Trotz der geopolitischen Spannungen sieht Kwik auch positive Aspekte: „Trotz der aktuellen Lage bleiben wir langfristig konstruktiv gegenüber chinesischen Aktien eingestellt. Die Festlandmärkte gehören in diesem Jahr zu den stärksten Performern und haben sowohl die USA als auch andere große asiatische Märkte übertroffen.“ Besonders die internen Reformen und die wirtschaftspolitische Reaktionsfähigkeit Pekings könnten laut Kwik dazu beitragen, den externen Druck abzufedern.

Für Ratingagenturen bedeutet dies, dass sie die gegenläufigen Kräfte – geopolitische Risiken auf der einen, strukturelle Stärke der Binnenwirtschaft auf der anderen Seite – differenziert einordnen müssen. Denn „die Bewertungen liegen unter dem Fünfjahresdurchschnitt, die Ersparnisse der Haushalte sind im Verhältnis zur Marktkapitalisierung hoch“, so Kwik. Gerade diese Faktoren könnten das Fundament für stabile Kreditratings trotz kurzfristiger Turbulenzen bilden.

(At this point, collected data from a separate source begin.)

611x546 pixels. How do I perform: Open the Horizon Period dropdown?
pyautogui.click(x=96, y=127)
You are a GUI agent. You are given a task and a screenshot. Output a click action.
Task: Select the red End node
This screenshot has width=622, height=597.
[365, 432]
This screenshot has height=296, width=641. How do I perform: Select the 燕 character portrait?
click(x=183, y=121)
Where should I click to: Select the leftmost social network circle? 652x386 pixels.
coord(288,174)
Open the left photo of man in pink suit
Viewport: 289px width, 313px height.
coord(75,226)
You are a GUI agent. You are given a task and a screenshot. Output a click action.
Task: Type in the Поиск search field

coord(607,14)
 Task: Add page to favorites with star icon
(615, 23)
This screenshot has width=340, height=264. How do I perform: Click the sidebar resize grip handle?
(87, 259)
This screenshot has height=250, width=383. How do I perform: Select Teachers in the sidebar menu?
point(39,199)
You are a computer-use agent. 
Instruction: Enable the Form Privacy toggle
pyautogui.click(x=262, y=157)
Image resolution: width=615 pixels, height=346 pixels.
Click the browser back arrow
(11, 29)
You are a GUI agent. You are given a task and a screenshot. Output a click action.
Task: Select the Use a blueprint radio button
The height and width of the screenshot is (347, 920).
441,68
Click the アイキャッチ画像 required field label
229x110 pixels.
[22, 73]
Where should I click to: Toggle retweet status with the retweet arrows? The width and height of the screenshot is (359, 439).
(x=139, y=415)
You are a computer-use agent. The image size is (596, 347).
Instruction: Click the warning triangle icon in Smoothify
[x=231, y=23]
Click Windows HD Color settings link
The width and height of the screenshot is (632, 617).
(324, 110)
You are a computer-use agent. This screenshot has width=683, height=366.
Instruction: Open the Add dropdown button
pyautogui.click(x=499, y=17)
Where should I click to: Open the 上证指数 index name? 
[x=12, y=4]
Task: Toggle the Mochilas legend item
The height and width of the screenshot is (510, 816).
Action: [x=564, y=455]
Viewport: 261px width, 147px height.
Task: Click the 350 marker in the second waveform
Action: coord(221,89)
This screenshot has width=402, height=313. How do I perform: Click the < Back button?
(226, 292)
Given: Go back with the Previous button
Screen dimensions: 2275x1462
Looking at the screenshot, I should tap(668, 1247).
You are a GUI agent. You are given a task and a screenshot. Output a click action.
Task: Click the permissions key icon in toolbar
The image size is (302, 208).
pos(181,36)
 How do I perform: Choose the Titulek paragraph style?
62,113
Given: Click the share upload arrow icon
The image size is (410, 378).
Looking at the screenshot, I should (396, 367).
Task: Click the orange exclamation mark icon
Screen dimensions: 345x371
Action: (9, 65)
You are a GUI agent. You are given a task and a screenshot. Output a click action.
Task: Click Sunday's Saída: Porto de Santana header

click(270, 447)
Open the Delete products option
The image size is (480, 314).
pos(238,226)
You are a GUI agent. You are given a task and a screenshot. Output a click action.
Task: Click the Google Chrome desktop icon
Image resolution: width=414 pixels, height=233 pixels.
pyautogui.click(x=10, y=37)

Insgesamt zeigt die jüngste Entwicklung, dass geopolitische Spannungen zunehmend als Ratingfaktor Gewicht gewinnen. Analysten sind gefordert, politische Signale ebenso sorgfältig zu bewerten wie finanzielle Kennzahlen – und flexibel genug zu bleiben, um auf eine sich rapide verändernde Weltordnung zu reagieren.

Themen: Länderrating | Kommentare deaktiviert für Geopolitische Spannungen rücken in den Fokus der Ratingagenturen

Kommentare geschlossen.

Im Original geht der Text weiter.